You are correct, if every two-bit periphery world has an HPG. Otherwise, news only travels as quickly as the jumpship. The jumpship does not make money selling stuff to the locals. It makes money by carrying droppers and has no real concern with what the droppers are carrying. In fact, it is better for the JS if it does not ask, let alone know, what the droppers are carrying, that way, there is no blame for the JS that brings a less well-heeled pirates' dropship into a system for a raid (Jumpships are rare and it is really important for the Powers That Be that those operating the jumpships are able to keep them in spares, that and plausible deniability is a Good Thing for covert ops). A jumpship can earn some extra money running low tonnage/ high value goods and contraband, but the local crime boss/pirate leader is the guy paying for shipping, so only a rival is going to try to raid that cargo and the JS crew has already been paid to dump it overboard at the recharge station.

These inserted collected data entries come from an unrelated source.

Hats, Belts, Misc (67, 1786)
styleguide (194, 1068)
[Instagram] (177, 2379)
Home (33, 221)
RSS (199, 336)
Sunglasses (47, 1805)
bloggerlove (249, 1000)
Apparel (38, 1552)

Peripheral interstellar trading is accomplished by the local chartered DS going to the recharge station and hooking up to a docking collar. Once the dropper gets to the source world, the trade factor buys stuff. After loading, the DS hooks up to a docking collar likely to bring it closer to the destination. A pirate at the back-end-of-nowhere peripheral world might know what the factor was hoping to buy, but will only know the cargo manifest if someone sends that information on ahead and can only know the arrival time after the DS figures it out (trade in the periphery is carried by JS hopping between systems, on spec that there will be DS waiting for transport and a world that does not have waiting DS frequently enough risks being abandoned).

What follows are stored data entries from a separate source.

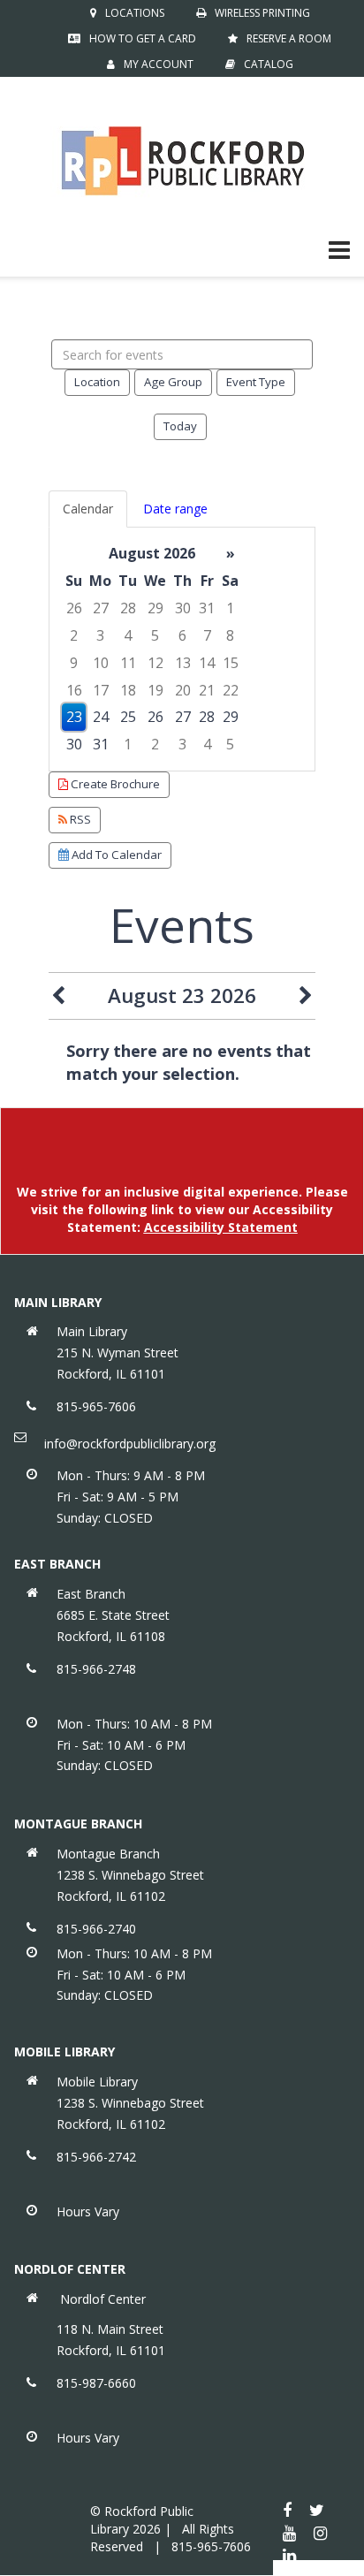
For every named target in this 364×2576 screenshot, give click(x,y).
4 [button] (128, 635)
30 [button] (183, 608)
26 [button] (74, 608)
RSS (79, 819)
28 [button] (128, 608)
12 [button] (155, 662)
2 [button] (74, 635)
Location (97, 382)
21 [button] (207, 690)
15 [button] (231, 662)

Pirates have to be very picky about what high-value stuff they sieze, as the people that paid for it will either hire mercenaries to protect it next time, or they will stop ordering it. Successful pirates have to keep from killing the goose that lays golden eggs. Fencing the stuff is a problem, as it will have to be sent to another system that will pay for it-- the locals will know that the goods are stolen; unless, the pirates only take a small enough percentage for a fence to hide the stolen goods among the goods that made it through.
Along with the peglegs, hooks and parrots, we also have this romantic notion that pirates siezed gold and jewels. Pirates purchased gold and jewels to keep their wealth portable, but any vessel likely to have any amount of gold, jewelry, or just great stacks of silver coinage was a warship that outgunned any pirate vessel and might carry enough marines to take a pirate haven by storm. Pirates, unlike privateers with a letter of marque, had only such cannon as they could scrounge, and only a privateer gambling to grab a spanish treasure ship would spend the money to hire the guns and gunners needed to take on a warship and would be quickly bankrupted if he missed a prize. The likeliest goods fenced by pirates of old were liquor, finished metal goods (mostly nails and horseshoes), and ships, with the ships having the highest value. In the BTU, JS are hard to sell, as they can only be serviced at a few locations, and a JS with all the serial numbers filed off is obviously stolen. High valued goods that a pirate could fence anywhere are rare. About the only commodities that really qualify are battlemechs and dropships (an unscrupulous operator of a JS could make serious coin dropping small mercenary bands where they get ambushed by pirates. As the dropper is hooked into the collar, modules are hooked into the dropper's sensors to keep them happy and blind long enough for the JS to pull away. To prevent hard feelings, a different JS shows up to take the victor of the ensuing combat and his spoils to a fence.)